-------- Supplied data --------
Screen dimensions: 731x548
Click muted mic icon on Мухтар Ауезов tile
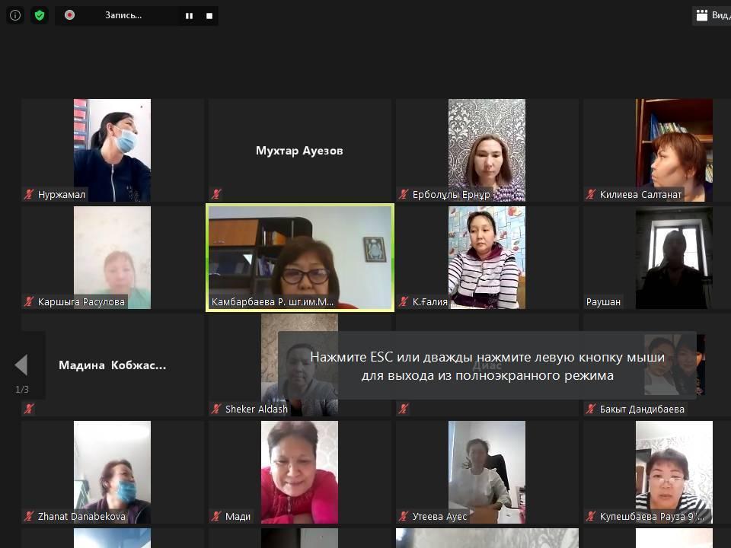tap(216, 195)
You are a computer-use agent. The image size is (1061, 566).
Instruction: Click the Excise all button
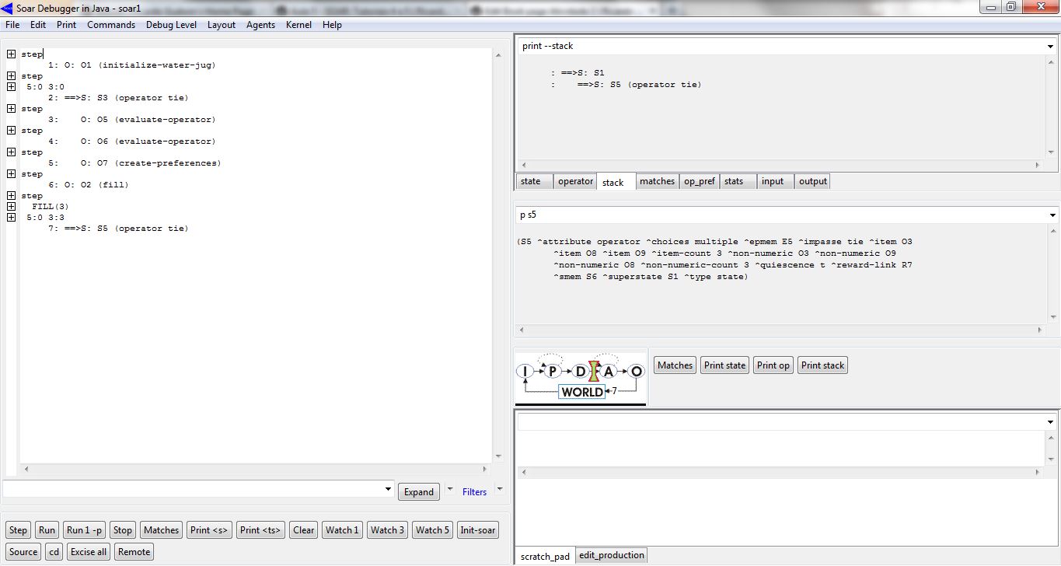pos(89,552)
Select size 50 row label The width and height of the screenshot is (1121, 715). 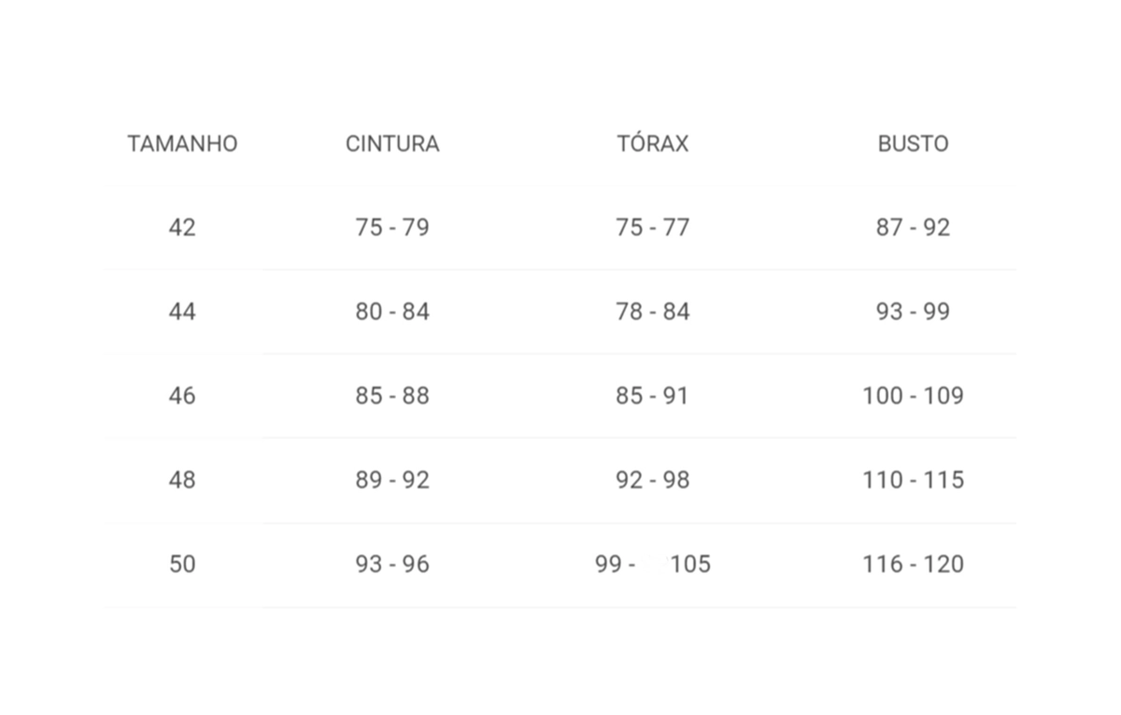(x=182, y=564)
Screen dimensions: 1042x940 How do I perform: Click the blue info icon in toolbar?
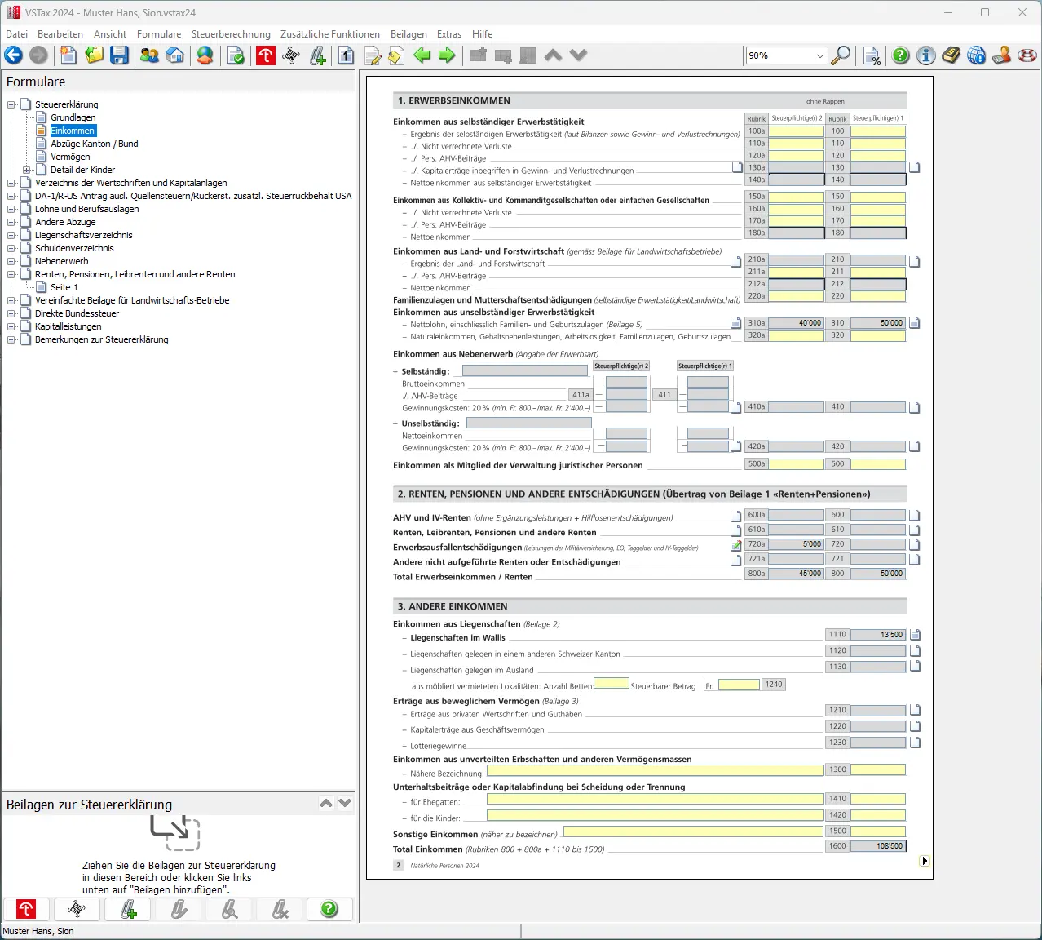(925, 55)
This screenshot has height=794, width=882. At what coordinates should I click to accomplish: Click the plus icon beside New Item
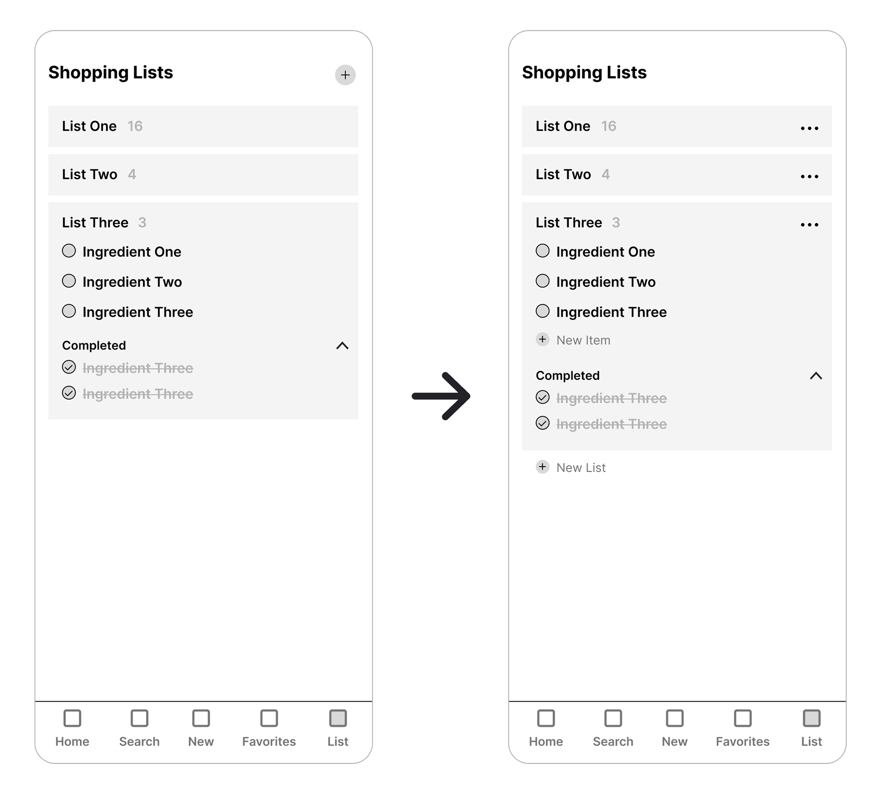(543, 339)
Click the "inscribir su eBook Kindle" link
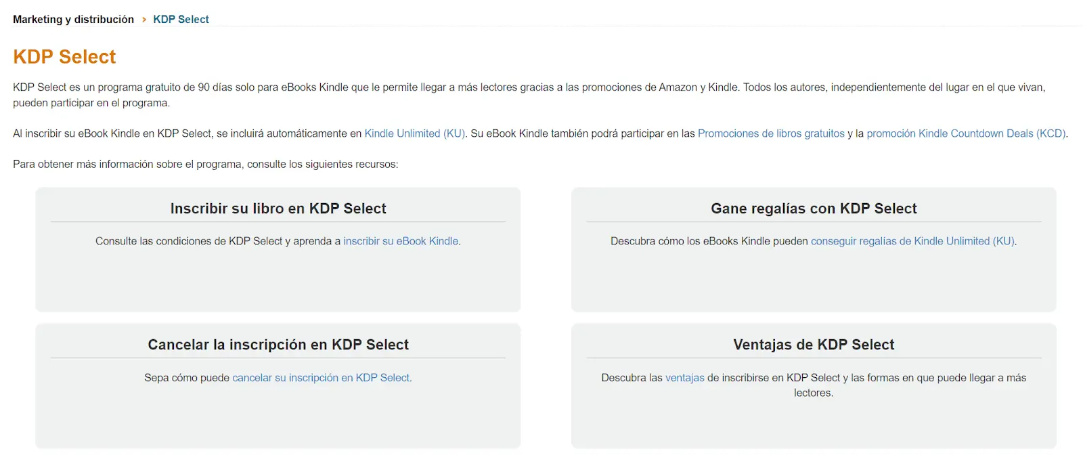 pyautogui.click(x=401, y=240)
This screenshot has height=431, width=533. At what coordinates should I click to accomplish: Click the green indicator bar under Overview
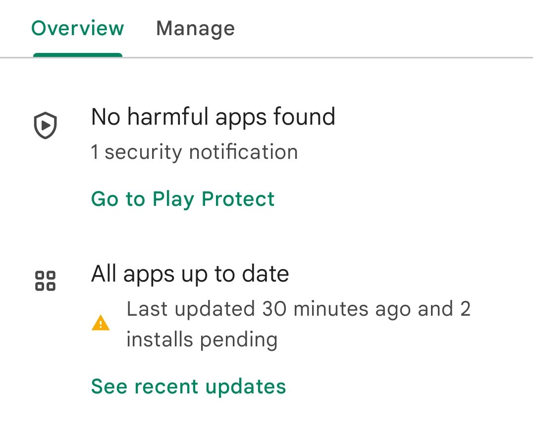click(77, 55)
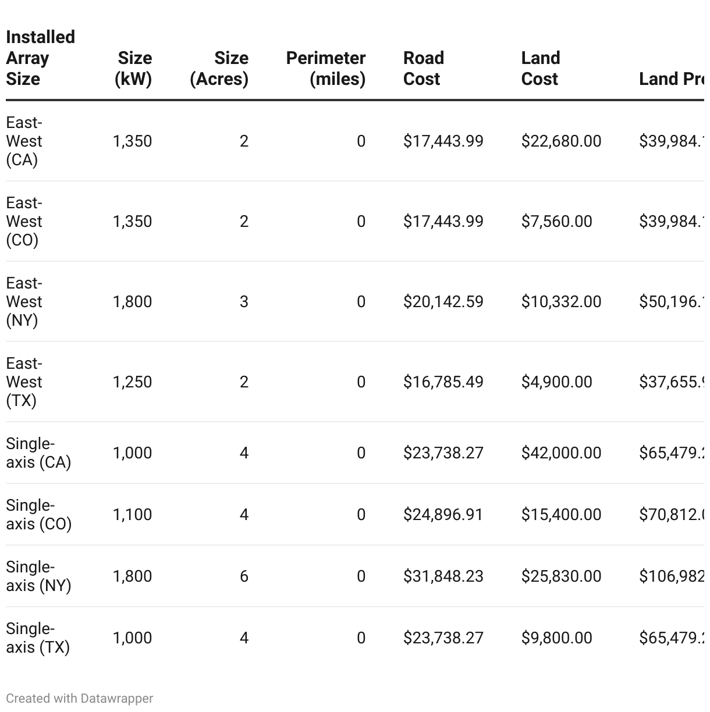Click the 'Perimeter (miles)' column header
This screenshot has width=710, height=712.
[326, 69]
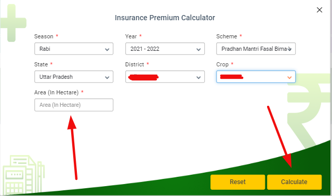The height and width of the screenshot is (196, 332).
Task: Open the State dropdown showing Uttar Pradesh
Action: (74, 77)
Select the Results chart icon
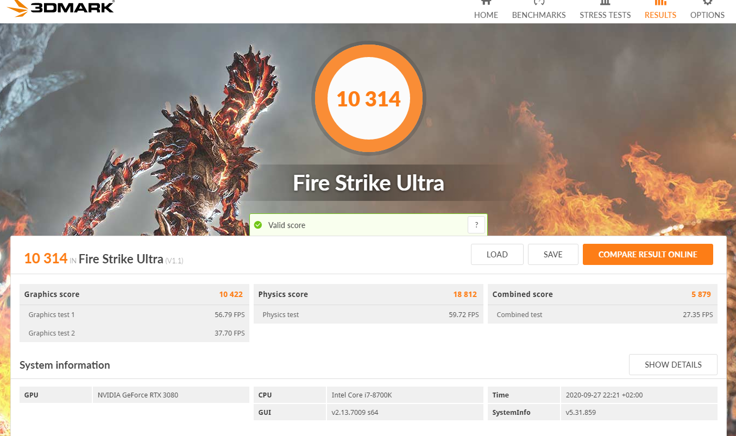 (660, 3)
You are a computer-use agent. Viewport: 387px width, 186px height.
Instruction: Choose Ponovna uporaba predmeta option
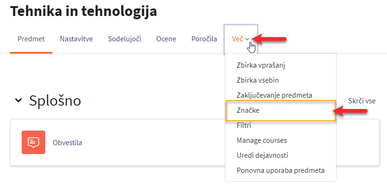(280, 171)
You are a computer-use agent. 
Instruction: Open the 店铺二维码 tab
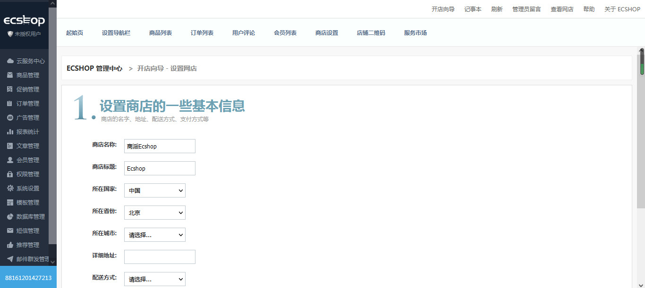[x=371, y=33]
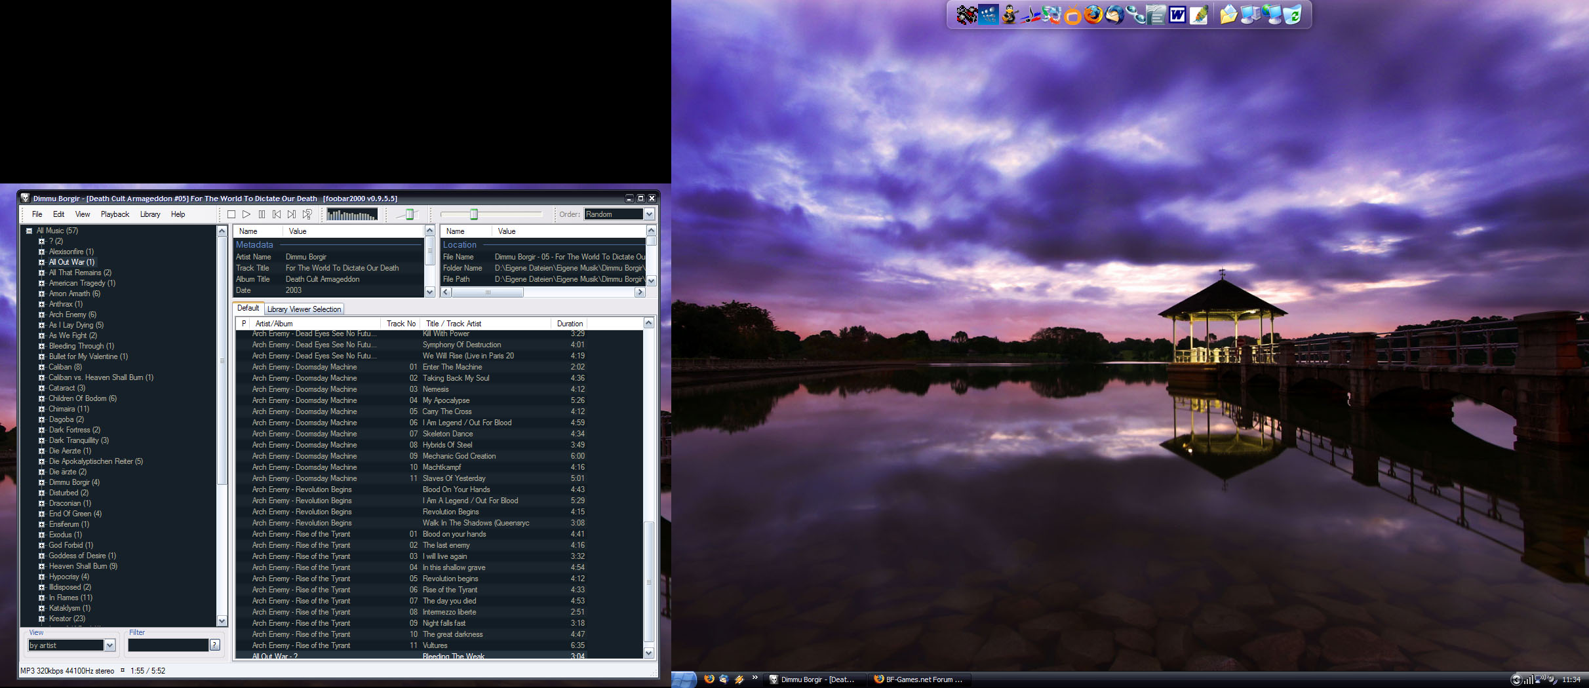Open the Playback menu
1589x688 pixels.
coord(115,214)
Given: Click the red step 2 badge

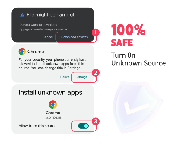Looking at the screenshot, I should [x=96, y=73].
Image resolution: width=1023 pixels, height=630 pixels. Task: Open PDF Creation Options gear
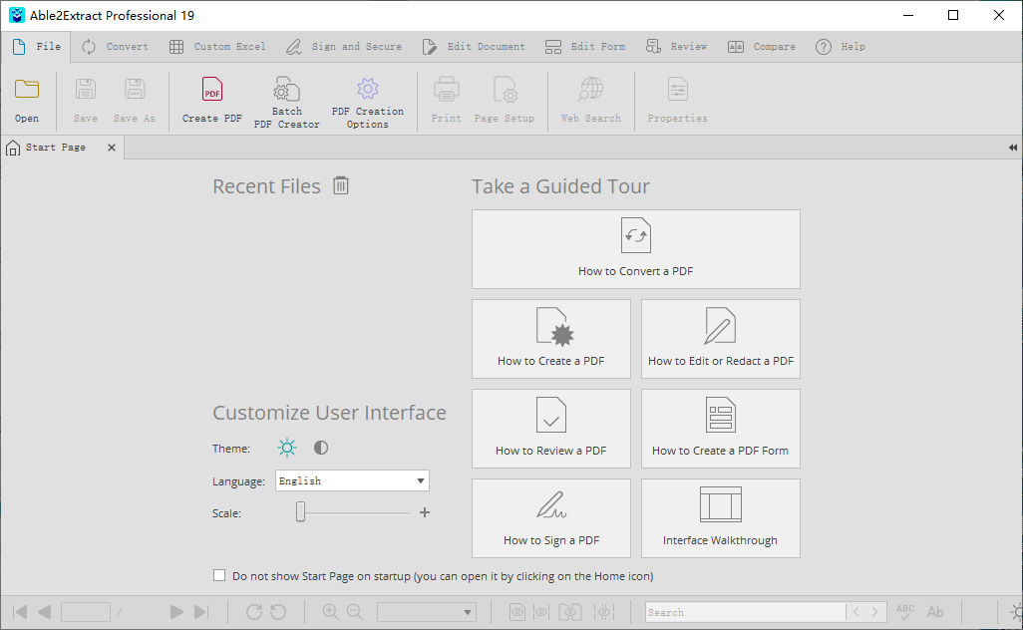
--------
→ What you should do:
Begin with the line containing "Select the Results chart icon", stop at the last line of the records above, and copy every line in between exactly, both ends included, with no pictures.

→ Output for this task:
Select the Results chart icon
 (660, 3)
You are a computer-use agent. Viewport: 387px width, 186px height.
Instruction: Choose Ponovna uporaba predmeta option
(280, 171)
You are a computer-use agent. 
Instruction: Open the 店铺二维码 tab
[x=371, y=33]
Open the Playback menu
1589x688 pixels.
coord(115,214)
Given: Click the red step 2 badge

Looking at the screenshot, I should [x=96, y=73].
Image resolution: width=1023 pixels, height=630 pixels. Task: Open PDF Creation Options gear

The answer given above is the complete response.